ExternalExecutablePlaceHolder(appConfig, s"${task.id}#$id", id, parent_tasks.getOrElse(id, Map.empty))})
                   .map(x => x.id -> (x, Promise[Unit]))
                   .collect {
                     case (id, (t, p)) => {
                       externalETLDependencyInMemory.offer(ExternalTaskDependencyMetaInfo(t)) 
// Insert external dependency
                       execMap = execMap.updated(id, ExecTuple(t, p, p.future))
                       sendToKafka(t.id, NodeStatus.ENQUEUED, "external task enqueued")}}}}}}}

Orchestration (Airflow):

We generate airflow dag dynamically and run tasks in parallel on different clusters.

Key benefits

Idempotent execution: The user can submit the same task as many times as they desire. A new instance will only be launched if execution was unsuccessful. This pre-condition requires a notion of self-aware freshness criteria; by default, it is assumed to be today’s date. As a result, if a user submits the same task multiple times, only one execution is performed and the others are skipped.Note: The user can define custom freshness criteria for the task as well as its parent task, which means the user can force run the job by defining the freshness criteria as the current time.
Optimus on-demand: Users can submit tasks on demand without worrying about the upstream task execution status.
Ease of operability: The support team doesn’t need to manually identify execution graphs and start tasks anymore. We run our whole pipeline through airflow, in which each dag runs one JSON that consists of more than 30 jobs.

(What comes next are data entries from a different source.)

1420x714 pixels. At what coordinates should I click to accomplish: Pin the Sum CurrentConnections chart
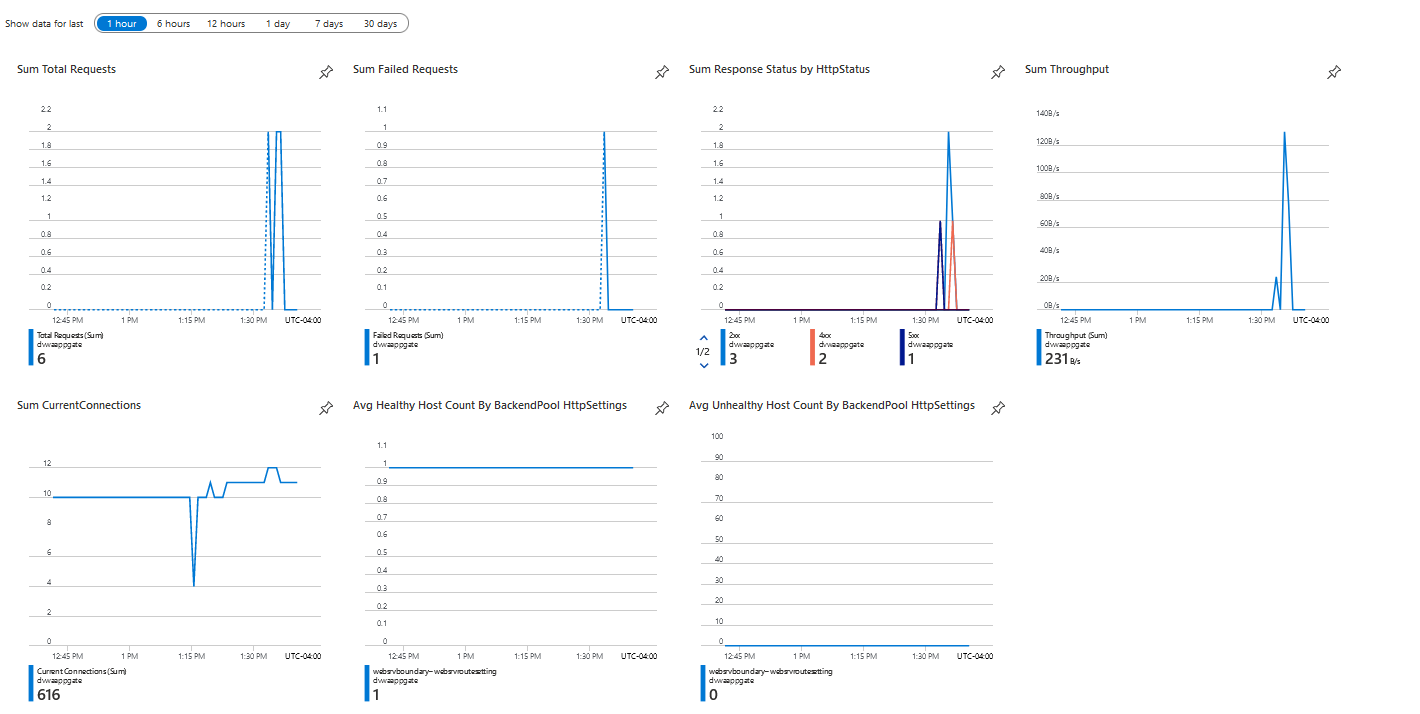click(x=325, y=408)
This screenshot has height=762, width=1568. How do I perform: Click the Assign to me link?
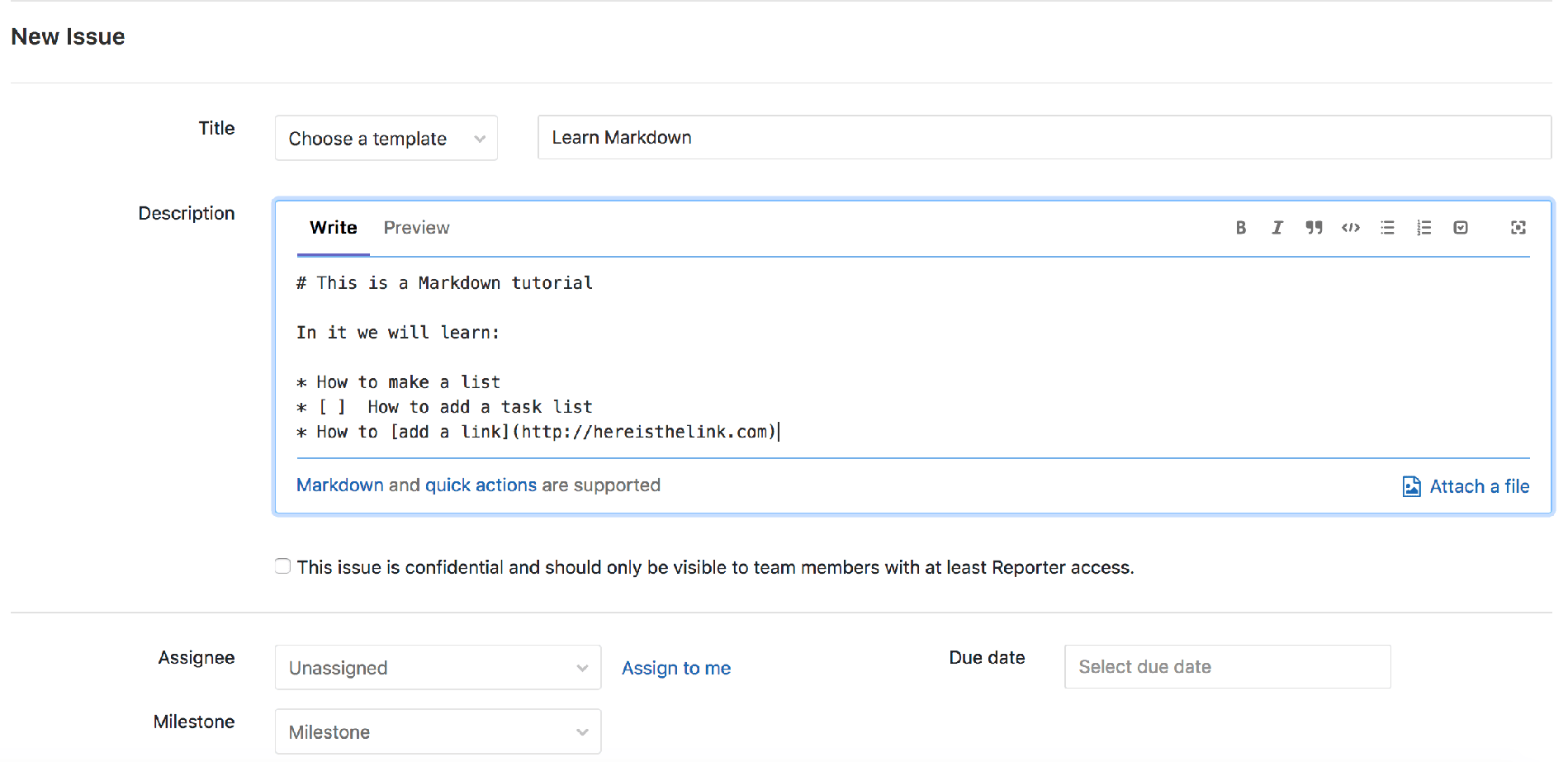click(x=676, y=667)
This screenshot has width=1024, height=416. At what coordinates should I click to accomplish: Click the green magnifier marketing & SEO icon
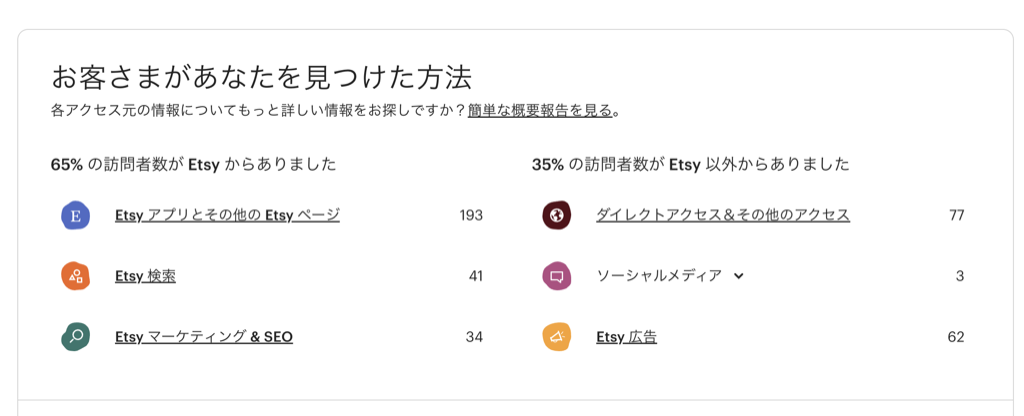[x=75, y=337]
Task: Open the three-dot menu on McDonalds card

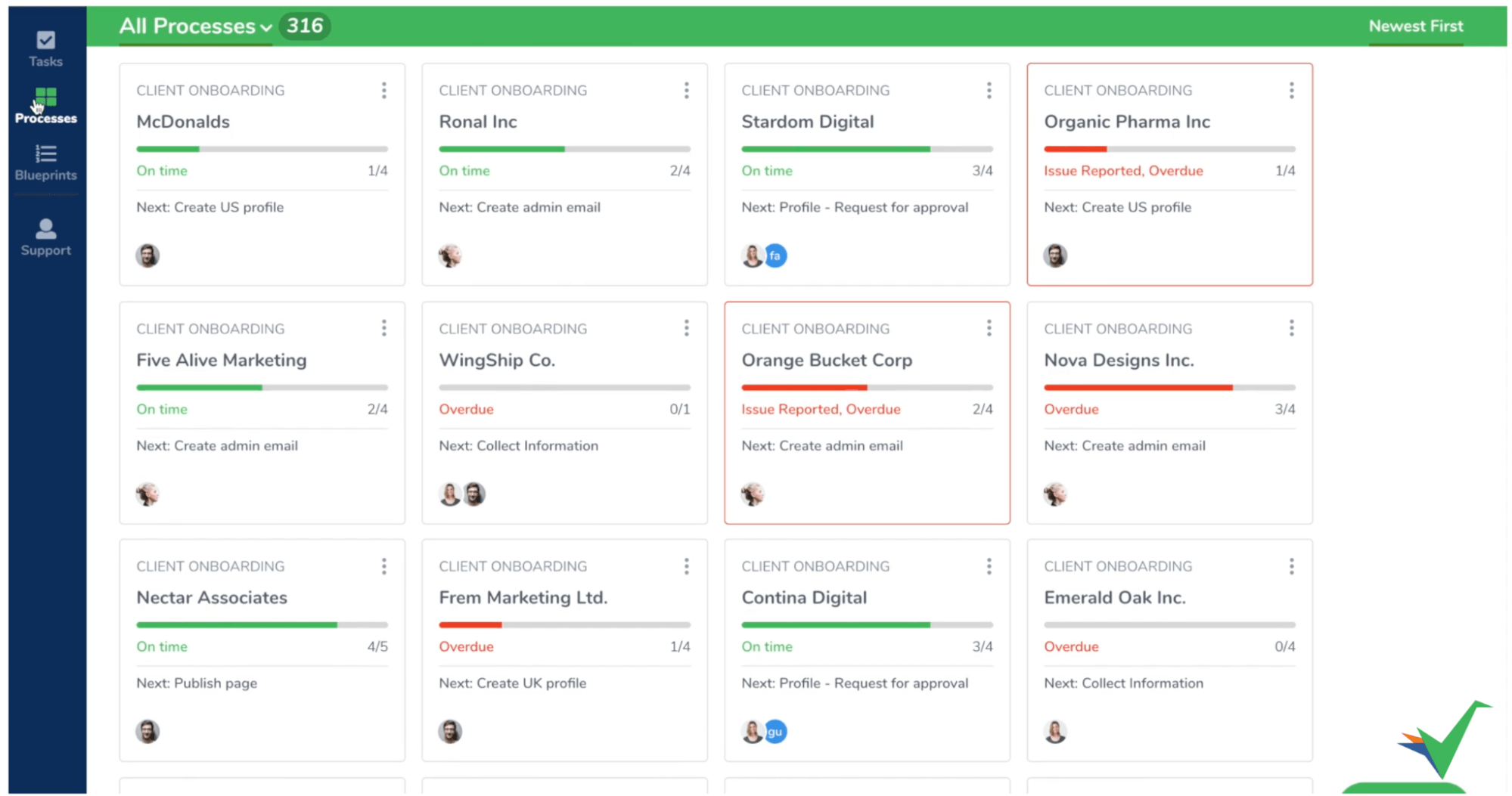Action: [384, 91]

We can do a complete restart of the airflow dag, and that will suffice.
Cost Benefits: Using multiple EMR clusters with a create and destroy mechanism provides cost optimization by paying only for utilized compute resources, elastic scaling based on workload demands, resource isolation for efficient performance, and improved resource utilization by avoiding idle clusters.

Updating the dependencies

We have introduced dependenciesWithMeta property in optimus config that will help in dependency management across jobs that may run in different clusters.
Sample dependenciesWithMeta:

"dependenciesWithMeta": {
    "Task_1": {
      "freshnessCriteriaInHours": 24
    },
    "Task_2": {
      "freshnessCriteriaInHours": 168
    },
    "Task_3": {
      "freshnessCriteriaInHours": 96
    },
    "Task_4": {
      "freshnessCriteriaInHours": 72
    }
}

If any of the task’s parents is new (depending on dependenciesWithMeta), it should not be considered a parent in the execution flow.

Task lifecycle

After we have skipped the fresh tasks and decided which parents to consider for the current execution of a task, the following flow has to be followed to run the task.

First, we determine whether the task is new or has already been run in accordance with its refresh schedule, and if so, we mark it as successful.
Check if it is marked as skipped; if yes, it will be skipped, and notification will be sent to different channels.
The job will be reviewed for its parents.If parents exist, we will check their status for all of them; if all of them are successful, the job will be completed.
If any of the parents is not successful, the job will be executed. If any of the parents is successful, the job will be executed every 2 minutes for 30 minutes.
We will mark the job as failed after 30 minutes because the parent is not fresh.

Conclusion

Dynamic dependency management implemented with the coordination of Zookeeper gives us an edge in running our pipelines. Now we can run tasks on any Spark cluster, and it gives us the guarantee that they will run only once. The current solution has a limitation in that dynamic dependency is tightly coupled with Zookeeper. If the entire zookeeper cluster fails, it can be a single point of failure.